Esclarecer os precatórios

Essa semana muitas soluções foram anunciadas pela mídia para a dívida dos precatórios, formada com a Emenda do Calote no desgoverno. É preciso melhor esclarecer o que representam os precatórios de caráter alimentar, como as dívidas em aposentadorias e pensões ou salários de servidores públicos.

Todo mundo que entende um pouco de verbas públicas sabia que a Emenda do Calote, aprovada pelo desgoverno em 2021, causaria graves problemas em futuro próximo. Impondo um limite inconstitucional para o pagamento de precatórios, apostaram no desastre de um governo futuro, com o acúmulo de dívidas que tal Calote representaria.

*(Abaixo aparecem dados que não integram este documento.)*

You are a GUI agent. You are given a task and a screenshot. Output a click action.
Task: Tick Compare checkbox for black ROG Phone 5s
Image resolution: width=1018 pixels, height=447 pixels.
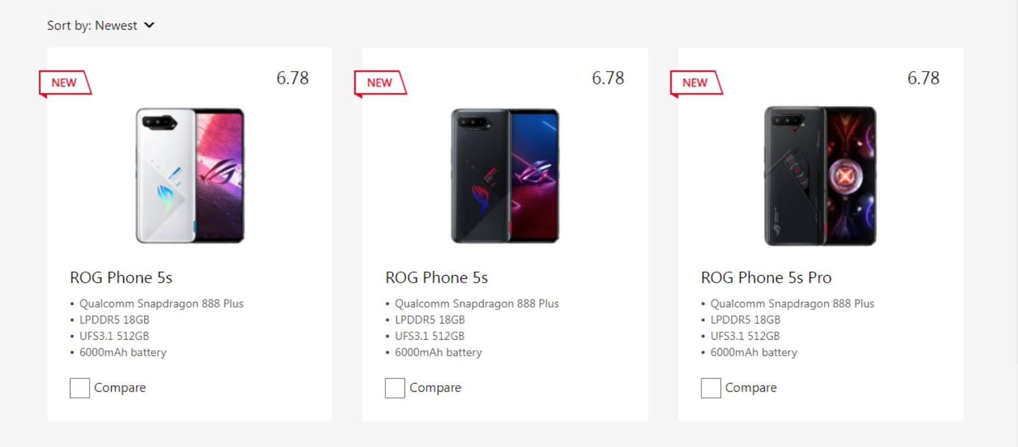click(395, 388)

Como bem dispõe a doutrina, princípios democráticos e a Constituição Federal, dívidas judiciais do poder público devem ser pagas através de ofícios precatórios, com a obrigação do pagamento no ano seguinte. E a Carta Magna destaca as verbas de caráter alimentar, como as aposentadorias e pensões. Portanto, as dívidas da Previdência Social, pra lá de sacramentadas pelos tribunais, são frutos de incompetência administrativa (ou até maldade). São decorrentes de processos judiciais, onde o INSS, por ter deixado de pagar o que deveria, foi condenado após anos de luta. É preciso insistir: são valores que teriam sido pagos com o cumprimento da lei, não representam “novas dívidas”, comprometendo o orçamento.
Em torpe campanha eleitoral, em fins de 2021, conseguiram aprovar a Emenda do Calote, inconstitucional, ilegal, imoral e mentirosa. Deixaram de pagar alguns precatórios e pagaram outros com limite de valor sem qualquer fundamentação. Com o governo legítimo, os precatórios do ano foram pagos no primeiro semestre, porém, obedecendo às normas da EC do Calote, sem regularizar os buracos do ano passado e ainda construindo novas dívidas.
Surgem várias ideias para o pagamento dos precatórios, inclusive sobre a renomeação das verbas, como “despesas financeiras” ou “gastos primários”. Falam até em utilizar para pagamentos de dívidas tributárias, mas isso não se aplica em precatórios de benefícios previdenciários. E, com o receio de não receber seus direitos, muitos aposentados e pensionistas acabam vendendo seus precatórios e perdendo bastante dinheiro.
Importante lembrar que no STF tramitam ADINs, Ações Diretas de Inconstitucionalidade, sobre tal tema. A União poderia reconhecer que o não pagamento dos precatórios alimentares é muito inconstitucional.
Todos os cálculos, mais ou menos conservadores, reconhecem que a dívida que restaria em 2027, com o cumprimento da Emenda do Calote, seria astronômica, para assustar qualquer candidato. Ou seja, será necessário acertar com urgência os rombos deste e do ano passado. Preferivelmente ainda em 2023.
Sem poupar os merecidos elogios ao Governo Lula, inclusive recompondo o glorioso INSS, que se acertem imediatamente as teses e conceitos tecnocráticos, seja para a reclassificação de despesas e gastos, seja admitindo a inconstitucionalidade no STF, é obrigação do atual governo corrigir o absurdo e pagar devidamente os precatórios alimentares desse ano e os saldos do ano passado. Repito que a falta de culpa não retira a responsabilidade.
As dívidas existem e muito bem explicadas, sem depender de integração no orçamento. E aposentados e pensionistas também tem fome, inclusive de Justiça.